This policy brief, published by the Consultative Group on International Agricultural Research (CGIAR) Systemwide Program on Collective Action and Property Rights (CAPRi), examines the range of strategies and institutions needed to help poor people mitigate and adapt to climate change.
Mitigation strategies for rural smallholders include reducing emissions through energy diversification — for example, by switching to solar-powered stoves — and sequestering carbon through afforestation or zero-till farming practices.
Adaptation strategies include community-based forecasting; changing planting dates, crop varieties or cropping patterns; water harvesting; and disaster management.
The institutions needed to facilitate these vary depending on the temporal and spatial scale of the action. For example, planting a new drought-resistant crop requires little institutional coordination in itself, although it does rely on institutions at a higher level to produce and distribute the new varieties.
Collective action institutions are essential to both mitigation and adaptation strategies at all levels, argue the authors. These community-level institutions are critical to building awareness, transferring technologies and promoting resource management among smallholders.

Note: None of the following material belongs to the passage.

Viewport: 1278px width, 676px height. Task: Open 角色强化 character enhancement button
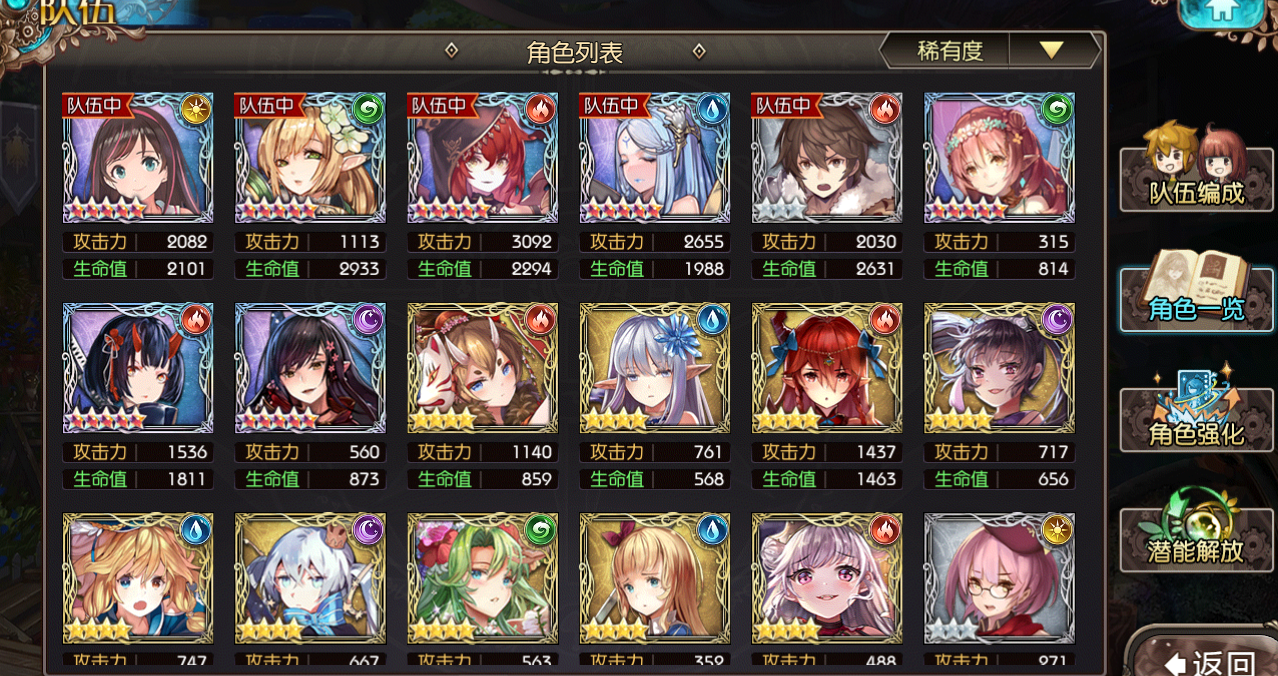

The ability to change fuel sources or plant a new crop relies on access to resources and local institutions that offer education and extension work. But even international schemes — such as carbon payments — will require local institutions to monitor compliance, as well as the international market mechanisms and national 'brokers' needed to match buyers and sellers of carbon credits.
Local institutions can also help communities cope with climate-related shocks such as drought or flood by disseminating information, monitoring weather and building local safety nets such as food reserves or seed banks.
Creating such institutions in a sustainable way requires a participatory approach, say the authors. Local people must be engaged in designing the rules and systems under which they will operate. In many cases, recognising or strengthening property and land tenure rights will be an important first step in enabling the poor to adopt mitigation or adaptation strategies.